--- BEGIN SUPPLIED MATERIAL ---
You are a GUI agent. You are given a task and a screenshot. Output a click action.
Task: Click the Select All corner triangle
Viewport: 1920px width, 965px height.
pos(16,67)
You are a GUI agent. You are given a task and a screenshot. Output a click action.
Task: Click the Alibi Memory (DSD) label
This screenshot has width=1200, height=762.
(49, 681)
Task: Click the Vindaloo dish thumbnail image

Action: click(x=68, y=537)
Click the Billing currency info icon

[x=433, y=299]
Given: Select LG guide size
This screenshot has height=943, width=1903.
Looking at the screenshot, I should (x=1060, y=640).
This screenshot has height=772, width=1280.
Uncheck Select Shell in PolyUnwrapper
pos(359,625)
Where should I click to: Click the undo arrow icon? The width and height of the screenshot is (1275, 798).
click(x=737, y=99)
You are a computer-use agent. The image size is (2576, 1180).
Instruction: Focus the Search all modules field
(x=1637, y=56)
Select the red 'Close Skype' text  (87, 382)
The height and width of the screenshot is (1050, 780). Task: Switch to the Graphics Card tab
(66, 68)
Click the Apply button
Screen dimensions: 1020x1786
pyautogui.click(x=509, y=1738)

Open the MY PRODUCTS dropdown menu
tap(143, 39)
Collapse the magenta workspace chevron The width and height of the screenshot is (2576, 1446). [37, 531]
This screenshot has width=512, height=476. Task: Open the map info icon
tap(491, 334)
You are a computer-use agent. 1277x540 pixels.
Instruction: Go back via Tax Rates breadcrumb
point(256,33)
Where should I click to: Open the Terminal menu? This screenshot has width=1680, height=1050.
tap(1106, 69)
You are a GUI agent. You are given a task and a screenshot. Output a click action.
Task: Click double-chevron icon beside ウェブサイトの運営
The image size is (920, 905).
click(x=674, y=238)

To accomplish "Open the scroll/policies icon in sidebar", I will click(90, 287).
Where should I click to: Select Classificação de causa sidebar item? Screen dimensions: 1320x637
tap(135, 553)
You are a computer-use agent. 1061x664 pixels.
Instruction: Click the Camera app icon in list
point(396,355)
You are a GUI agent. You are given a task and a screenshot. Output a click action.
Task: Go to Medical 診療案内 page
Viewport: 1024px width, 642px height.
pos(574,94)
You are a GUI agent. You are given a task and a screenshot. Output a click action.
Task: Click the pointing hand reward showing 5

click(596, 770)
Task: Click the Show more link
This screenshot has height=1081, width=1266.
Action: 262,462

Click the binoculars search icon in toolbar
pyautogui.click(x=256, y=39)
--- END SUPPLIED MATERIAL ---
◆ AIM
Set down, unchanged, the lines of the records above, beginning with the line that contains "You are a computer-use agent. 1277x540" and going on through the last line of the records.

◆ SOLUTION TO THE PROBLEM
You are a computer-use agent. 1277x540 pixels.
Instruction: Go back via Tax Rates breadcrumb
point(256,33)
Where should I click to: Open the Terminal menu? This screenshot has width=1680, height=1050.
tap(1106, 69)
You are a GUI agent. You are given a task and a screenshot. Output a click action.
Task: Click double-chevron icon beside ウェブサイトの運営
The image size is (920, 905).
click(x=674, y=238)

To accomplish "Open the scroll/policies icon in sidebar", I will click(90, 287).
Where should I click to: Select Classificação de causa sidebar item? Screen dimensions: 1320x637
tap(135, 553)
You are a computer-use agent. 1061x664 pixels.
Instruction: Click the Camera app icon in list
point(396,355)
You are a GUI agent. You are given a task and a screenshot. Output a click action.
Task: Go to Medical 診療案内 page
Viewport: 1024px width, 642px height.
pos(574,94)
You are a GUI agent. You are given a task and a screenshot. Output a click action.
Task: Click the pointing hand reward showing 5

click(596, 770)
Task: Click the Show more link
This screenshot has height=1081, width=1266.
Action: 262,462

Click the binoculars search icon in toolbar
pyautogui.click(x=256, y=39)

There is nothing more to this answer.